Among those participating on Sunday was Coretta Scott King, whose husband, the Reverend Martin Luther King Jr., led a 1965 march to the state capitol after participants in an earlier march were turned back by law enforcement.
"The freedom we won here in Selma and on the road to Mont-gomery was purchased with the precious blood of many," said King, who crossed the Edmund Pettus Bridge in a car.
Police estimated the crowd at nearly 10,000.
Others on hand to commemorate the marches across the bridge included singer Harry Belafonte, who also took part in the demonstration 40 years ago; the Reverend Jesse Jackson; Senate Majority Leader Bill Frist and Lynda Johnson Robb, whose father, former US president Lyndon Johnson, signed the Voting Rights Act into law in 1965.
"President Johnson signed that act, but it was written by the people of Selma," said Congressman John Lewis, a Georgia Democrat who was clubbed on the head during the "Bloody Sunday" attack on marchers by state troopers and sheriff's deputies on March 7, 1965.

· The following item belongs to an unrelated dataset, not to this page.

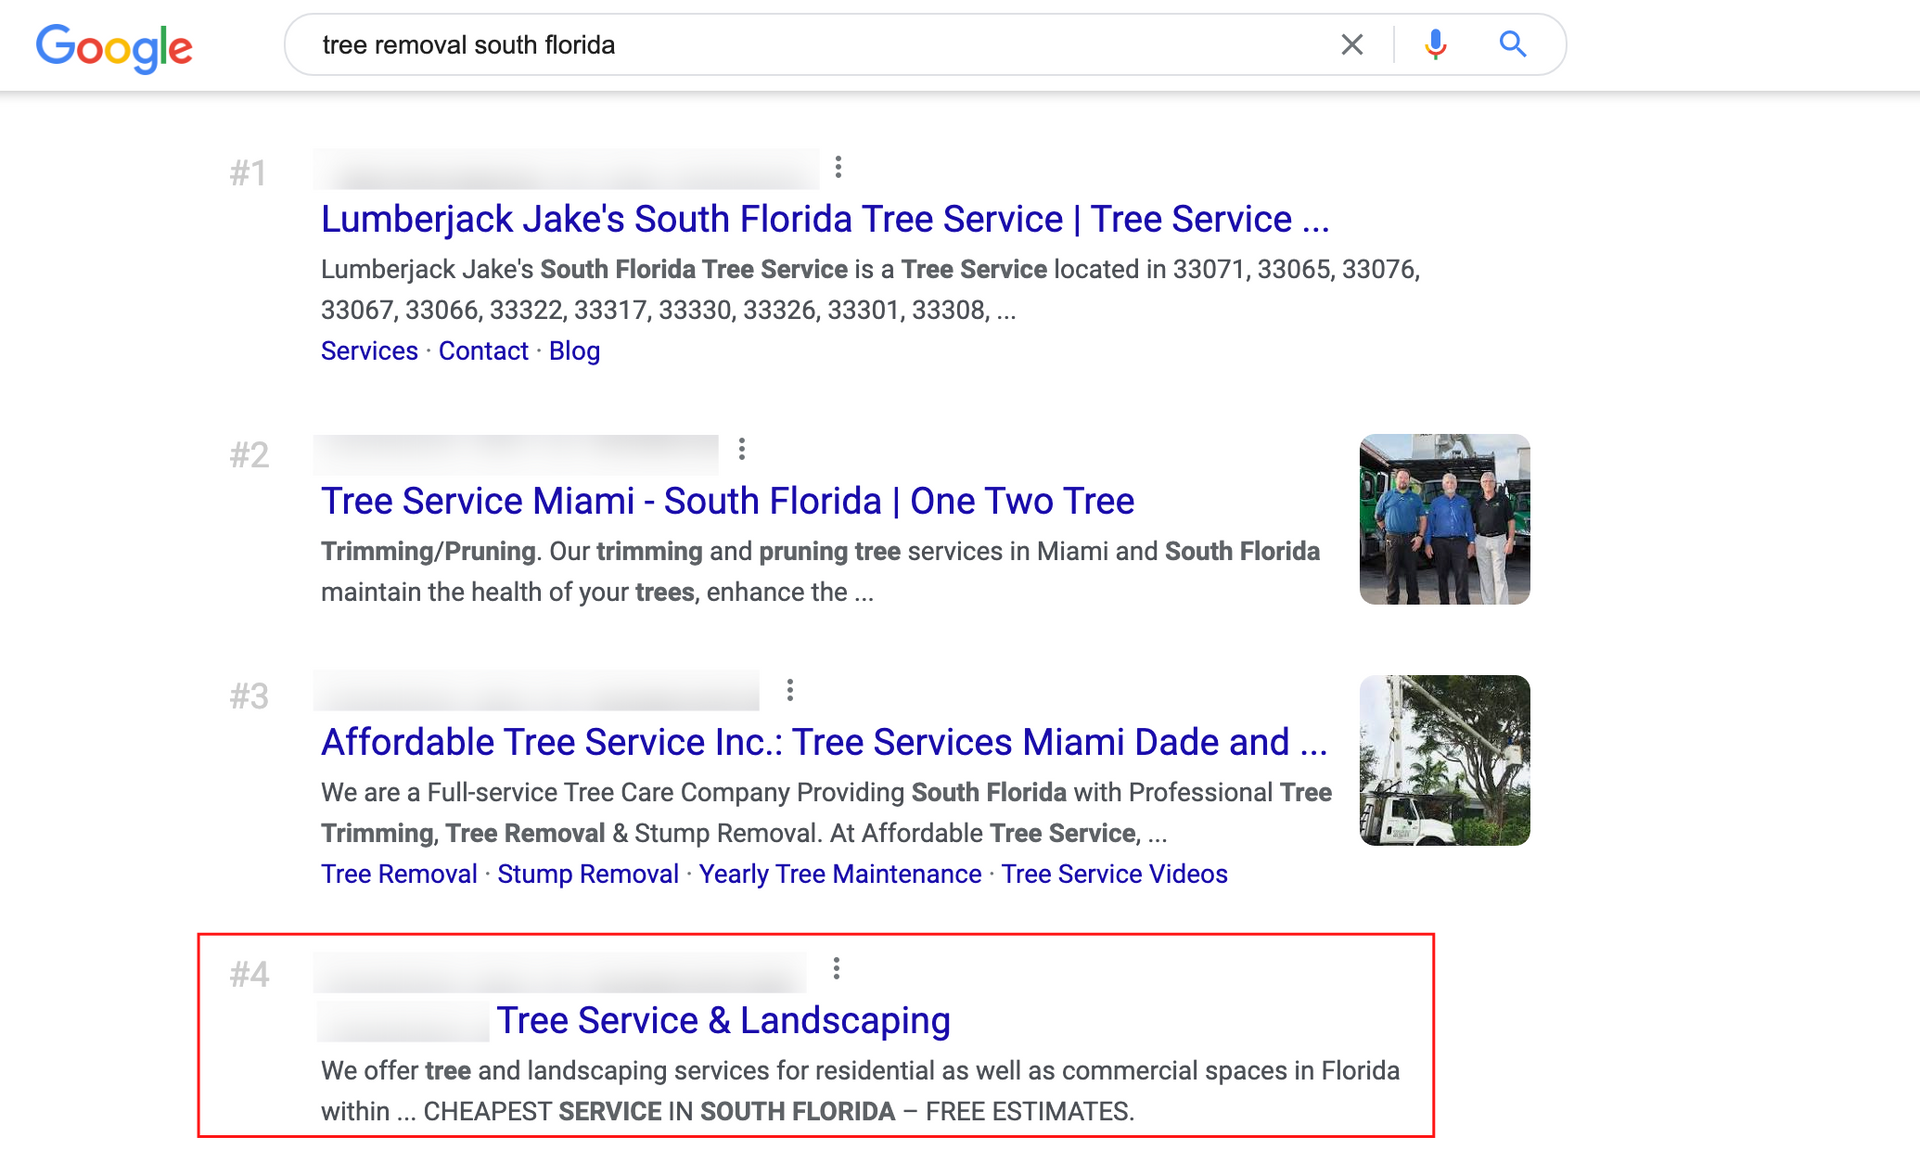Click the Blog sitelink under result #1
1920x1161 pixels.
pos(575,351)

He was among 17 blacks hospitalized as that march was turned back while crossing the bridge.
A second march two weeks later, under the protection of a federal court order and led by King, went 80km from the bridge over the Alabama River to the steps of the state capitol in Montgomery.
The attack and the marches inspired passage of the Voting Rights Act, which barred obstacles such as literacy tests that were set up by segregationists to keep blacks from registering to vote.

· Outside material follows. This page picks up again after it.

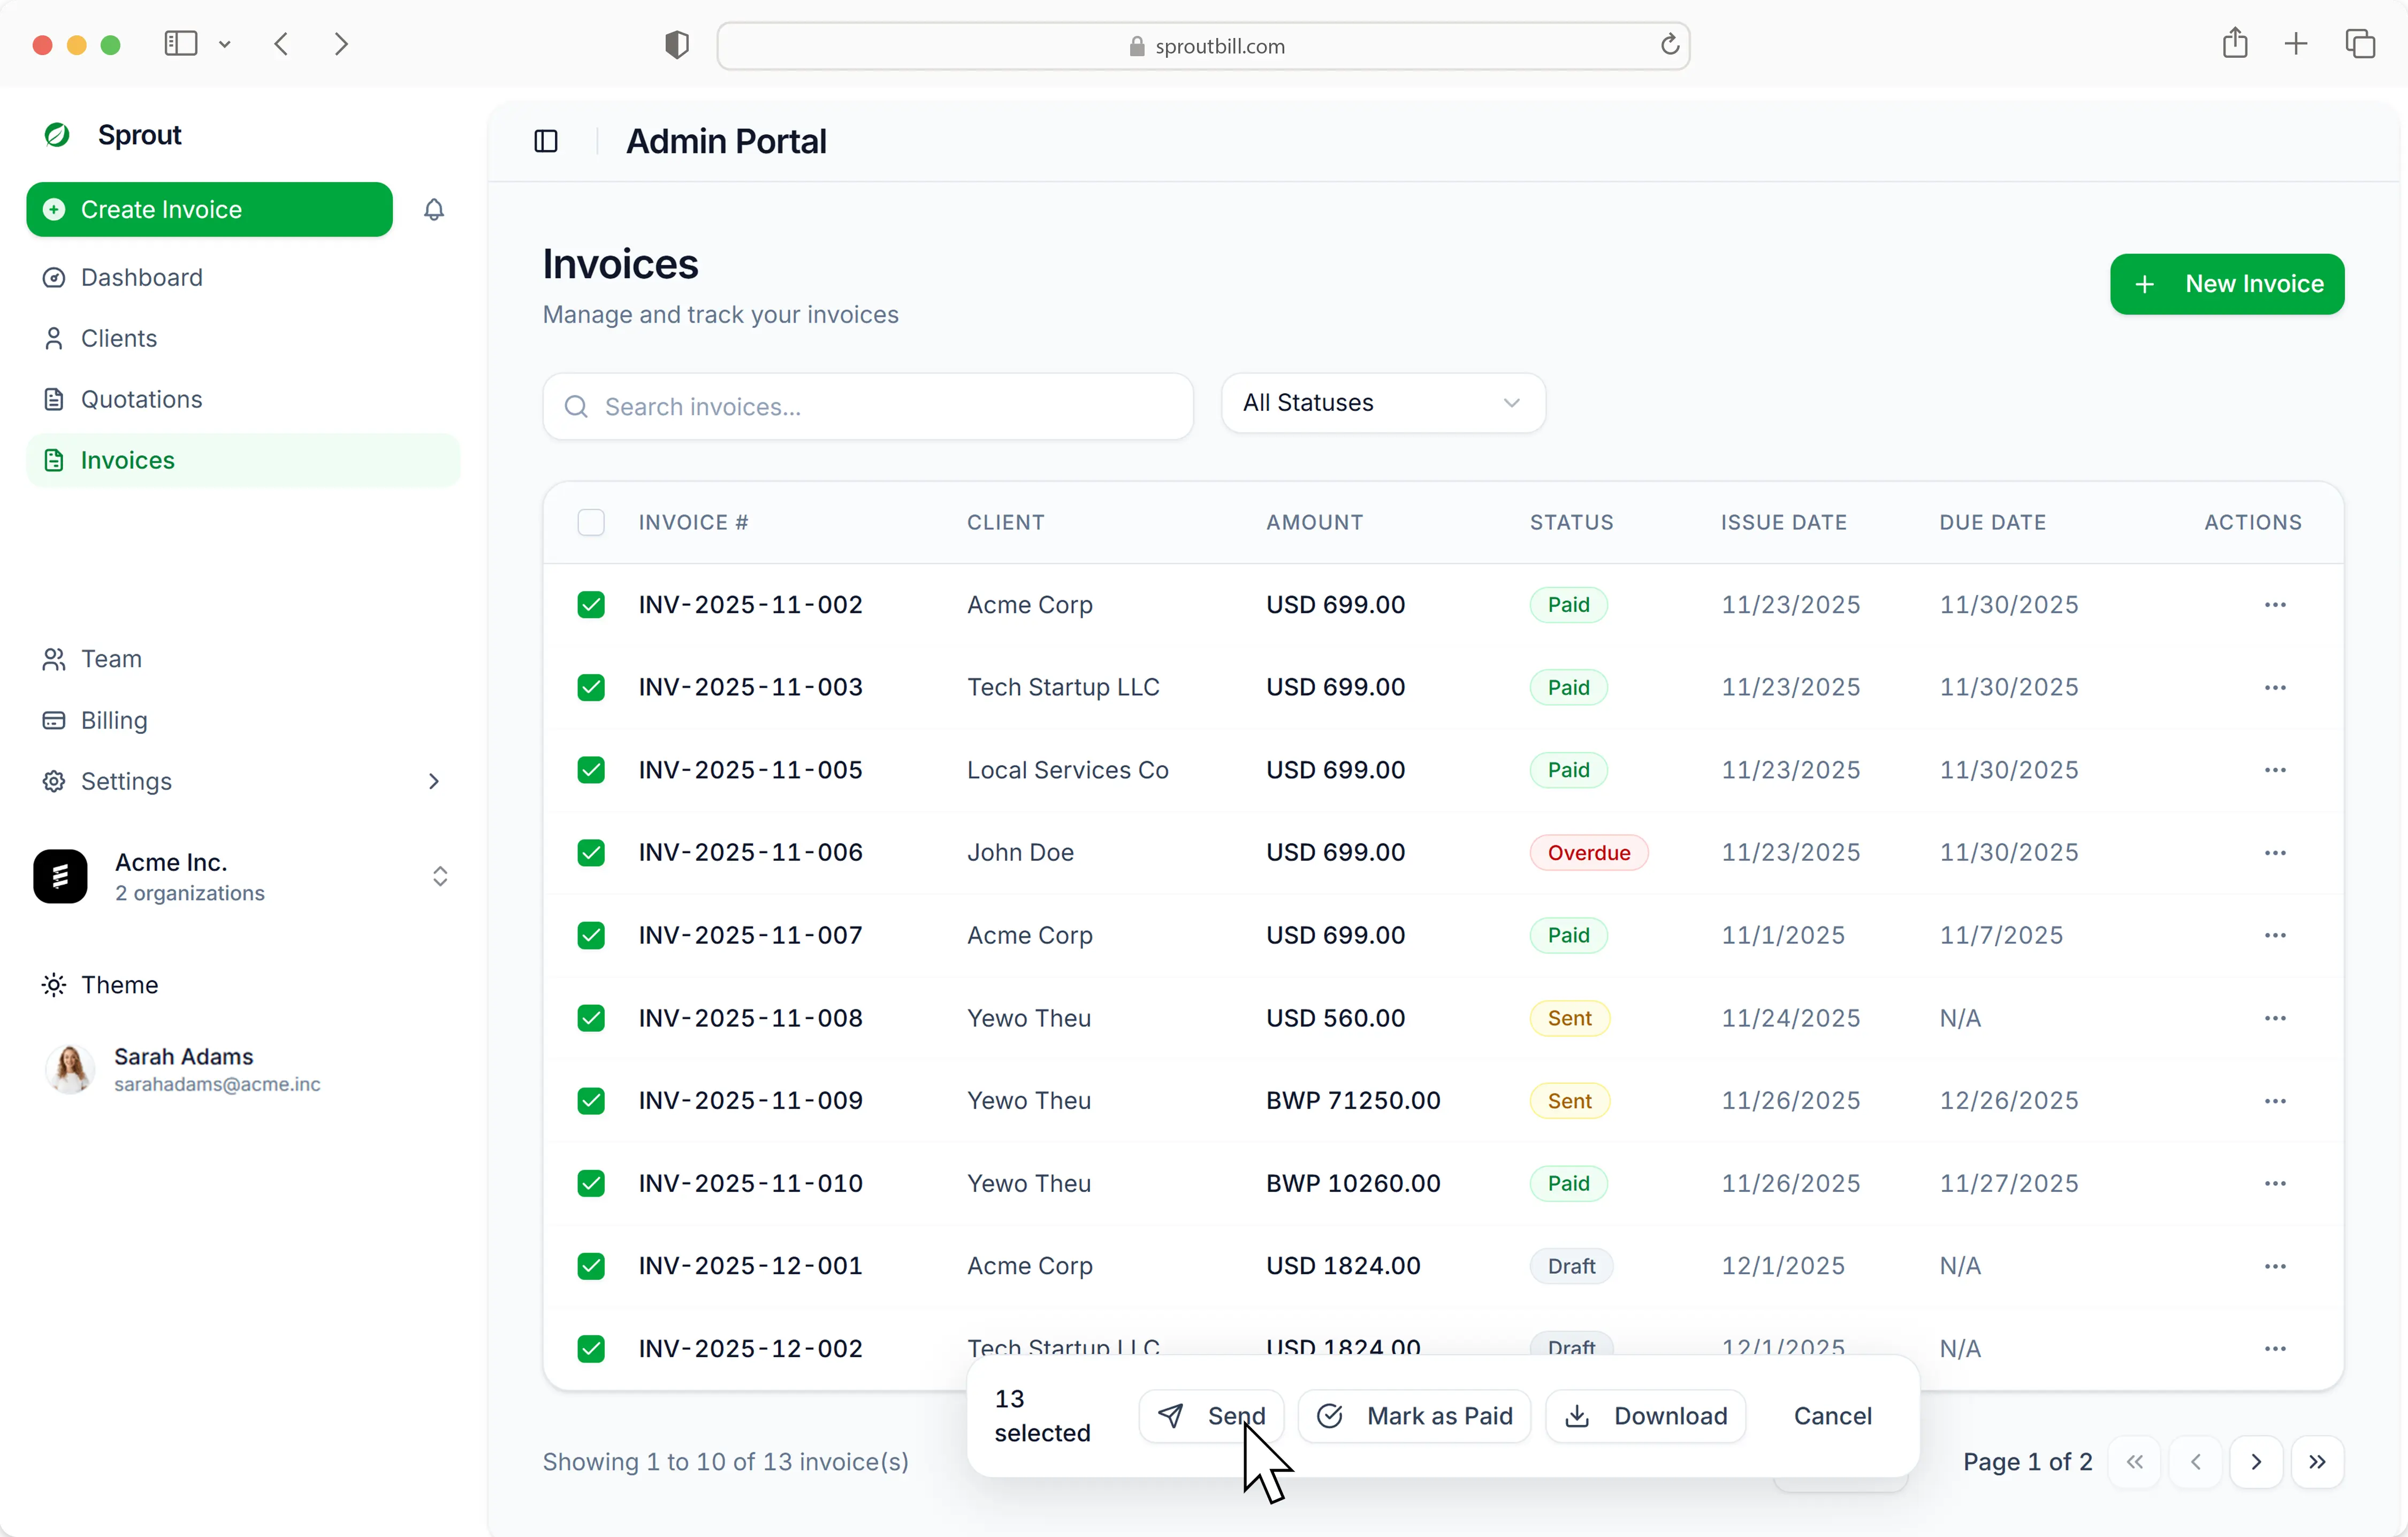Open Quotations from the sidebar

point(141,399)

A re-enactment of the five-day march is planned, culminating with a rally at the Capitol this Saturday.
Currently, 74 percent of voting-age blacks in Alabama are listed as active voters. That compares with 77 percent of voting-age whites, based on figures compiled by the secretary of state and the Census Bureau's estimates of voting-age residents.
In March 1965, only 19.3 percent of eligible blacks were registered in Alabama, compared with 69.2 percent of whites.